Structure of Carbohydrate

Carbohydrate can be split into 2 groups, simple and complex. Simple carbohydrates are sugars and complex are starch.

The difference between these 2 groups is their chemical composition.

Simple carbohydrates are made up of 1 or 2 units of sugar (monosaccharides and disaccharides) whereas complex carbohydrates are made up of more than 2 sugar units, these are called Polysaccharrides) Bit over simplistic but will do for our purposes.carbohydrate


To get into out bloodstream these sugars must be broken down. A single block of sugar can pass through the gut wall into the blood stream; this is called glucose, very simple sugar. Very easily absorbed - that why we get the instant sugar hit after having a mars bar for instance. Other sugars need more help. The disaccharide and polysaccharides have more links, which need to be broken down in order to be absorbed. This is done mechanically by chewing but this process also requires water for the chemical reactions. Another good reason to drink lots of water!

GI Index

The GI Index measures how quickly your blood sugar level increases after having a certain food. We'll discuss this in a later class in more depth, but if you require a slow release of energy good to have foods with a low GI Index, i.e., complex carbohydrates - brown bread, brown rice nuts.

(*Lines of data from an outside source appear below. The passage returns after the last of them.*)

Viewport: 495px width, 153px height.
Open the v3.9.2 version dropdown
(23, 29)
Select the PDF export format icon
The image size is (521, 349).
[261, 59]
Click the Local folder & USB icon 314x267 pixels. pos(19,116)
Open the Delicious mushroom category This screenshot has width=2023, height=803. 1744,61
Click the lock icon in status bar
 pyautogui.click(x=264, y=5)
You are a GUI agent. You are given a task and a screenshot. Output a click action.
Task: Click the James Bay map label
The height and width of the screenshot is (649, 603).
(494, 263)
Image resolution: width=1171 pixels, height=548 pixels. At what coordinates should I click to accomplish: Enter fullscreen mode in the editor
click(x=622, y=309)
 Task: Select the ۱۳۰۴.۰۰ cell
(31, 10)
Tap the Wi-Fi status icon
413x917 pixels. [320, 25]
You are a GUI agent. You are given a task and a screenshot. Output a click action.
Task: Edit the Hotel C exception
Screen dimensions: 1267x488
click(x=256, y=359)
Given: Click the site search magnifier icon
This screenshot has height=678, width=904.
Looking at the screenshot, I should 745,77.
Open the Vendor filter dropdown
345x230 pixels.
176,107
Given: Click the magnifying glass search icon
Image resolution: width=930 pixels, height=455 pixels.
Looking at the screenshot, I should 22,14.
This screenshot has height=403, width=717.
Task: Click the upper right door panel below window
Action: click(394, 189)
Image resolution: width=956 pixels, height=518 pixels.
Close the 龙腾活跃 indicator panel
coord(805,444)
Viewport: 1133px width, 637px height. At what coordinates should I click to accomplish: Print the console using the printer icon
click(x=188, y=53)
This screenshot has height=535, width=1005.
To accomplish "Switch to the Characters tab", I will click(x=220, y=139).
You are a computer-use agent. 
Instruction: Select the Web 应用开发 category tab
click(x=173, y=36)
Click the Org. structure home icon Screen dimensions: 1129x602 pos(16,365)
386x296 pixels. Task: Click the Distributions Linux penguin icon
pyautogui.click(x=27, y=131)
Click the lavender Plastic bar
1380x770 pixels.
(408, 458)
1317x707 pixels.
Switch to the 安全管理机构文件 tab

Aim of the game: To break down the carbohydrates into simple sugars that can be easily absorbed into the bloodstream.

How much Carbohydrate should we eat?

About 50% your daily energy supply should come form carbohydrates, and this should be split between: (60%) Complex carbohydrates such as pasta, rice, bread and the rest from sugars i.e., fruit and milk. Remember to watch out for the carbohydrates that are loaded with extra fat.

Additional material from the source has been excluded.